*** Opening of RAW DATA ***
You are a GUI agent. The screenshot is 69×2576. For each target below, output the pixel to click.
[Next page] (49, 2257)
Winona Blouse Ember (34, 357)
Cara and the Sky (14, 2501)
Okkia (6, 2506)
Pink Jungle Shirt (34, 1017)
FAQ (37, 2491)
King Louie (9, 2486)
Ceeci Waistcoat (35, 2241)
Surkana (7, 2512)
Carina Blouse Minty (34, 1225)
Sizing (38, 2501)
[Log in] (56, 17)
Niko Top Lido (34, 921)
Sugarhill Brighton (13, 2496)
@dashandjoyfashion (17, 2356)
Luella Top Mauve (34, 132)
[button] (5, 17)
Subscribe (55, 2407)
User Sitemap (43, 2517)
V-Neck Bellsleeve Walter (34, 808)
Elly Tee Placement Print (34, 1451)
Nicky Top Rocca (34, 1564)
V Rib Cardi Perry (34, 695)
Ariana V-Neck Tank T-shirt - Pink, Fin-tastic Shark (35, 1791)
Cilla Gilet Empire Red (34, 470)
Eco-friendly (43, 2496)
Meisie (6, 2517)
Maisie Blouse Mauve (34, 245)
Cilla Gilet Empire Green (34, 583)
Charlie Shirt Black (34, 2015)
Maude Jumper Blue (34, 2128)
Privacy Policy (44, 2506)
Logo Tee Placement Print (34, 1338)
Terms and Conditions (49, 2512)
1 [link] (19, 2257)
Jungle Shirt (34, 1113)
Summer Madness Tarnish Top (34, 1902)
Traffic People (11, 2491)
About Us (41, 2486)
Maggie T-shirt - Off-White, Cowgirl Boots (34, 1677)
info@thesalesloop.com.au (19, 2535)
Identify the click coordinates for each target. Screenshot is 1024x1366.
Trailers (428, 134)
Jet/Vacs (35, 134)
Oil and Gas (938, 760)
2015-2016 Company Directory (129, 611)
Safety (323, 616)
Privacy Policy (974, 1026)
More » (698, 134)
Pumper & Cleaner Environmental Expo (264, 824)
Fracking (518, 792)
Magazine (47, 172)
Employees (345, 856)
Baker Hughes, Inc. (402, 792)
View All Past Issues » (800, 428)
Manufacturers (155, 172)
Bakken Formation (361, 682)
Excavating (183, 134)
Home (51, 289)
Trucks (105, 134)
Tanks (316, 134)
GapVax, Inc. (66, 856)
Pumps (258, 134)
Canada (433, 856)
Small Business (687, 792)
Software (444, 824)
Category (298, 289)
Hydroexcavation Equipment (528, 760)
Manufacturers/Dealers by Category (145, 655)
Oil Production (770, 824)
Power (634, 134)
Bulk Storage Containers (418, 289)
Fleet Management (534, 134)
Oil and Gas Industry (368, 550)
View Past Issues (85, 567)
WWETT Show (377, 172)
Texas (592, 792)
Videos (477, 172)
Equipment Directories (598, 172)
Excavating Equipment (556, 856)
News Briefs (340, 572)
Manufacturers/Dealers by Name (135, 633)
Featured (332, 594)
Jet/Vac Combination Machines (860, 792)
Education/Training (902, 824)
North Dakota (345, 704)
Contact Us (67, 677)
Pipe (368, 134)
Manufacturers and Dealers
*** Close of RAW DATA ***
**EXERCISE DIRECTIONS:**
Every line above that holds the string "Past" should be returned.

**RESPONSE AREA:**
View All Past Issues » (800, 428)
View Past Issues (85, 567)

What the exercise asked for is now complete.